▸ **Action item**: Word for word, restate every line of the material.

▸ **Input data**:
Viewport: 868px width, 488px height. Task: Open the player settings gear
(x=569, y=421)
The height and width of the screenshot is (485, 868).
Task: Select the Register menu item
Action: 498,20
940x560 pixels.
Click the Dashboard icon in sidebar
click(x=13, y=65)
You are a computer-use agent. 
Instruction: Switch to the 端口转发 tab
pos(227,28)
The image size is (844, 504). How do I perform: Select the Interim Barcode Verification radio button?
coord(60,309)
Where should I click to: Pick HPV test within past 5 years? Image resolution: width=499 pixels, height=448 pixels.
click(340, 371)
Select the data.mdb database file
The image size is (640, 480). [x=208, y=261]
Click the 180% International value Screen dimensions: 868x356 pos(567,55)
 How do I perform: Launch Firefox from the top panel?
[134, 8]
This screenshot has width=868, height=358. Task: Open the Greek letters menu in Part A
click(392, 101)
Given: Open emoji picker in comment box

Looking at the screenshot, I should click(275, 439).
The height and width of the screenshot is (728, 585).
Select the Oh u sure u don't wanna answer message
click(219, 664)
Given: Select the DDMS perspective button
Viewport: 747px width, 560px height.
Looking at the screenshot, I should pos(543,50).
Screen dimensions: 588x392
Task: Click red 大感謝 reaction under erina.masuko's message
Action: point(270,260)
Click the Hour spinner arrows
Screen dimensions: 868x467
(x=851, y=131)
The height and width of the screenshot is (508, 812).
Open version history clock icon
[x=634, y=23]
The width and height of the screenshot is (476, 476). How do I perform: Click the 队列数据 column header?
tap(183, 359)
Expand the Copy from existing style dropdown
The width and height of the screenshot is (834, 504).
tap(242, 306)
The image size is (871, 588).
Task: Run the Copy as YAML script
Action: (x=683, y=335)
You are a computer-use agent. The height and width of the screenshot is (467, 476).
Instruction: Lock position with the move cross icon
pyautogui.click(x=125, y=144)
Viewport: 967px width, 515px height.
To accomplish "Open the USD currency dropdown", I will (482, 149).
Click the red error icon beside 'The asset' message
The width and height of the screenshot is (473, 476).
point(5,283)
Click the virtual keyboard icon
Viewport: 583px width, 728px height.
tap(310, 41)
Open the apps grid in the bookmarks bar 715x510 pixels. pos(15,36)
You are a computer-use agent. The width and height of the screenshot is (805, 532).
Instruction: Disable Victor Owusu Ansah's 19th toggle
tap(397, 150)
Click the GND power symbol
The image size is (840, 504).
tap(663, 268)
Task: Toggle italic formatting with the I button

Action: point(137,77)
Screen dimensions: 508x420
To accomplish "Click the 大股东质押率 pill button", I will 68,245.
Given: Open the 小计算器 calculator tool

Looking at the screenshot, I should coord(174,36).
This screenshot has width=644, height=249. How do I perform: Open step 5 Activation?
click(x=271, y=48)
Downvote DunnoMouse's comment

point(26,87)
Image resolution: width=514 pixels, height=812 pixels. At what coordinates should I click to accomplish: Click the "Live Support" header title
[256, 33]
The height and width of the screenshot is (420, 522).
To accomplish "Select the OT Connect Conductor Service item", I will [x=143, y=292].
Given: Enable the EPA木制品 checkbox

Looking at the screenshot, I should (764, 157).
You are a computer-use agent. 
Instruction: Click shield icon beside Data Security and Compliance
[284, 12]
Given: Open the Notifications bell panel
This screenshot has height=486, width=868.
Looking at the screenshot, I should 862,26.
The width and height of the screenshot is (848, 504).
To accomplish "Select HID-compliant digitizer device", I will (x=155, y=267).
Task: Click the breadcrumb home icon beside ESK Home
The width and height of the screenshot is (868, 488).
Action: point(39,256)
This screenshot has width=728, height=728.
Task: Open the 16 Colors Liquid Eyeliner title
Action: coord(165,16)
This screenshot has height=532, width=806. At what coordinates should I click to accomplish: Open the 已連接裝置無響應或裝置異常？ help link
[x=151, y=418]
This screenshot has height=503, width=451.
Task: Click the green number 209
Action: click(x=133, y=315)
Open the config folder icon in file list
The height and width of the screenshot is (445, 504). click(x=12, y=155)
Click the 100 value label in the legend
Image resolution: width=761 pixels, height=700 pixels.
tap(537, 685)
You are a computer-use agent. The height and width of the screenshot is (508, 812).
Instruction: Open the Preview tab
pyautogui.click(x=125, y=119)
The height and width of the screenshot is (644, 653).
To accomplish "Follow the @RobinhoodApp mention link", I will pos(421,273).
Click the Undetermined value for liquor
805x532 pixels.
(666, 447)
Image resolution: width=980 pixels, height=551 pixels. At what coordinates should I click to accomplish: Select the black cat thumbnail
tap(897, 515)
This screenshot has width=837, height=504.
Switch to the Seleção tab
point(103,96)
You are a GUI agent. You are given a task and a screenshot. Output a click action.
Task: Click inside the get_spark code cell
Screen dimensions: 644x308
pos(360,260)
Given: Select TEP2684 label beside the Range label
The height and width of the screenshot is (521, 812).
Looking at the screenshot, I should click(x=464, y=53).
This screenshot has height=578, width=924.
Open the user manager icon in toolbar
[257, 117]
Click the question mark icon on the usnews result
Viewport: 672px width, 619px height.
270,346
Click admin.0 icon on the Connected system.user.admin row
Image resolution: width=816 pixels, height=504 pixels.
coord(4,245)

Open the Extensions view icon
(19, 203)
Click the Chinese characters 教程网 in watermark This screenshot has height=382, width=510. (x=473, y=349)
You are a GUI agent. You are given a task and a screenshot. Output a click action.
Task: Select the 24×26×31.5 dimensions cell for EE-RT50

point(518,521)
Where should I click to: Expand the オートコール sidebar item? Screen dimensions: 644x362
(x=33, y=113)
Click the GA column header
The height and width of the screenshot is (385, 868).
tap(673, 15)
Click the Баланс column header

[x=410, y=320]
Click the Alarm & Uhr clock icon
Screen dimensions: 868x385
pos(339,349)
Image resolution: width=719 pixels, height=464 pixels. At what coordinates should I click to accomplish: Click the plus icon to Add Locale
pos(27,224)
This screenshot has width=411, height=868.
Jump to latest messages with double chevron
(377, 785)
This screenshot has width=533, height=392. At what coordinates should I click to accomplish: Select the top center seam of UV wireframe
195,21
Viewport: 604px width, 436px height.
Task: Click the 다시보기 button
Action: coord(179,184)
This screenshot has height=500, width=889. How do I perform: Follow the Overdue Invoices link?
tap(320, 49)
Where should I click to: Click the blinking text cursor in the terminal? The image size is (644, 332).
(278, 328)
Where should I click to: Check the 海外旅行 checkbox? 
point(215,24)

▸ **Result below**:
Viewport: 868px width, 488px height. Task: Open the player settings gear
(x=569, y=421)
The height and width of the screenshot is (485, 868).
Task: Select the Register menu item
Action: 498,20
940x560 pixels.
Click the Dashboard icon in sidebar
click(x=13, y=65)
You are a computer-use agent. 
Instruction: Switch to the 端口转发 tab
pos(227,28)
The image size is (844, 504). How do I perform: Select the Interim Barcode Verification radio button?
coord(60,309)
Where should I click to: Pick HPV test within past 5 years? Image resolution: width=499 pixels, height=448 pixels.
click(340, 371)
Select the data.mdb database file
The image size is (640, 480). [x=208, y=261]
Click the 180% International value Screen dimensions: 868x356 pos(567,55)
 How do I perform: Launch Firefox from the top panel?
[134, 8]
This screenshot has width=868, height=358. Task: Open the Greek letters menu in Part A
click(392, 101)
Given: Open emoji picker in comment box

Looking at the screenshot, I should click(275, 439).
The height and width of the screenshot is (728, 585).
Select the Oh u sure u don't wanna answer message
click(219, 664)
Given: Select the DDMS perspective button
Viewport: 747px width, 560px height.
Looking at the screenshot, I should pos(543,50).
Screen dimensions: 588x392
Task: Click red 大感謝 reaction under erina.masuko's message
Action: point(270,260)
Click the Hour spinner arrows
Screen dimensions: 868x467
(x=851, y=131)
The height and width of the screenshot is (508, 812).
Open version history clock icon
[x=634, y=23]
The width and height of the screenshot is (476, 476). How do I perform: Click the 队列数据 column header?
tap(183, 359)
Expand the Copy from existing style dropdown
The width and height of the screenshot is (834, 504).
tap(242, 306)
The image size is (871, 588).
Task: Run the Copy as YAML script
Action: (x=683, y=335)
You are a computer-use agent. The height and width of the screenshot is (467, 476).
Instruction: Lock position with the move cross icon
pyautogui.click(x=125, y=144)
Viewport: 967px width, 515px height.
To accomplish "Open the USD currency dropdown", I will (482, 149).
Click the red error icon beside 'The asset' message
The width and height of the screenshot is (473, 476).
point(5,283)
Click the virtual keyboard icon
Viewport: 583px width, 728px height.
tap(310, 41)
Open the apps grid in the bookmarks bar 715x510 pixels. pos(15,36)
You are a computer-use agent. The width and height of the screenshot is (805, 532).
Instruction: Disable Victor Owusu Ansah's 19th toggle
tap(397, 150)
Click the GND power symbol
The image size is (840, 504).
tap(663, 268)
Task: Toggle italic formatting with the I button

Action: point(137,77)
Screen dimensions: 508x420
To accomplish "Click the 大股东质押率 pill button", I will 68,245.
Given: Open the 小计算器 calculator tool

Looking at the screenshot, I should coord(174,36).
This screenshot has width=644, height=249. How do I perform: Open step 5 Activation?
click(x=271, y=48)
Downvote DunnoMouse's comment

point(26,87)
Image resolution: width=514 pixels, height=812 pixels. At what coordinates should I click to accomplish: Click the "Live Support" header title
[256, 33]
The height and width of the screenshot is (420, 522).
To accomplish "Select the OT Connect Conductor Service item", I will [x=143, y=292].
Given: Enable the EPA木制品 checkbox

Looking at the screenshot, I should (764, 157).
You are a computer-use agent. 
Instruction: Click shield icon beside Data Security and Compliance
[284, 12]
Given: Open the Notifications bell panel
This screenshot has height=486, width=868.
Looking at the screenshot, I should 862,26.
The width and height of the screenshot is (848, 504).
To accomplish "Select HID-compliant digitizer device", I will (x=155, y=267).
Task: Click the breadcrumb home icon beside ESK Home
The width and height of the screenshot is (868, 488).
Action: point(39,256)
This screenshot has width=728, height=728.
Task: Open the 16 Colors Liquid Eyeliner title
Action: coord(165,16)
This screenshot has height=532, width=806. At what coordinates should I click to accomplish: Open the 已連接裝置無響應或裝置異常？ help link
[x=151, y=418]
This screenshot has height=503, width=451.
Task: Click the green number 209
Action: click(x=133, y=315)
Open the config folder icon in file list
The height and width of the screenshot is (445, 504). click(x=12, y=155)
Click the 100 value label in the legend
Image resolution: width=761 pixels, height=700 pixels.
tap(537, 685)
You are a computer-use agent. The height and width of the screenshot is (508, 812).
Instruction: Open the Preview tab
pyautogui.click(x=125, y=119)
The height and width of the screenshot is (644, 653).
To accomplish "Follow the @RobinhoodApp mention link", I will pos(421,273).
Click the Undetermined value for liquor
805x532 pixels.
(666, 447)
Image resolution: width=980 pixels, height=551 pixels. At what coordinates should I click to accomplish: Select the black cat thumbnail
tap(897, 515)
This screenshot has width=837, height=504.
Switch to the Seleção tab
point(103,96)
You are a GUI agent. You are given a task and a screenshot. Output a click action.
Task: Click inside the get_spark code cell
Screen dimensions: 644x308
pos(360,260)
Given: Select TEP2684 label beside the Range label
The height and width of the screenshot is (521, 812).
Looking at the screenshot, I should click(x=464, y=53).
This screenshot has height=578, width=924.
Open the user manager icon in toolbar
[257, 117]
Click the question mark icon on the usnews result
Viewport: 672px width, 619px height.
270,346
Click admin.0 icon on the Connected system.user.admin row
Image resolution: width=816 pixels, height=504 pixels.
coord(4,245)

Open the Extensions view icon
(19, 203)
Click the Chinese characters 教程网 in watermark This screenshot has height=382, width=510. (x=473, y=349)
You are a GUI agent. You are given a task and a screenshot. Output a click action.
Task: Select the 24×26×31.5 dimensions cell for EE-RT50

point(518,521)
Where should I click to: Expand the オートコール sidebar item? Screen dimensions: 644x362
(x=33, y=113)
Click the GA column header
The height and width of the screenshot is (385, 868).
tap(673, 15)
Click the Баланс column header

[x=410, y=320]
Click the Alarm & Uhr clock icon
Screen dimensions: 868x385
pos(339,349)
Image resolution: width=719 pixels, height=464 pixels. At what coordinates should I click to accomplish: Click the plus icon to Add Locale
pos(27,224)
This screenshot has width=411, height=868.
Jump to latest messages with double chevron
(377, 785)
This screenshot has width=533, height=392. At what coordinates should I click to accomplish: Select the top center seam of UV wireframe
195,21
Viewport: 604px width, 436px height.
Task: Click the 다시보기 button
Action: coord(179,184)
This screenshot has height=500, width=889. How do I perform: Follow the Overdue Invoices link?
tap(320, 49)
Where should I click to: Click the blinking text cursor in the terminal? The image size is (644, 332).
(278, 328)
Where should I click to: Check the 海外旅行 checkbox? 
point(215,24)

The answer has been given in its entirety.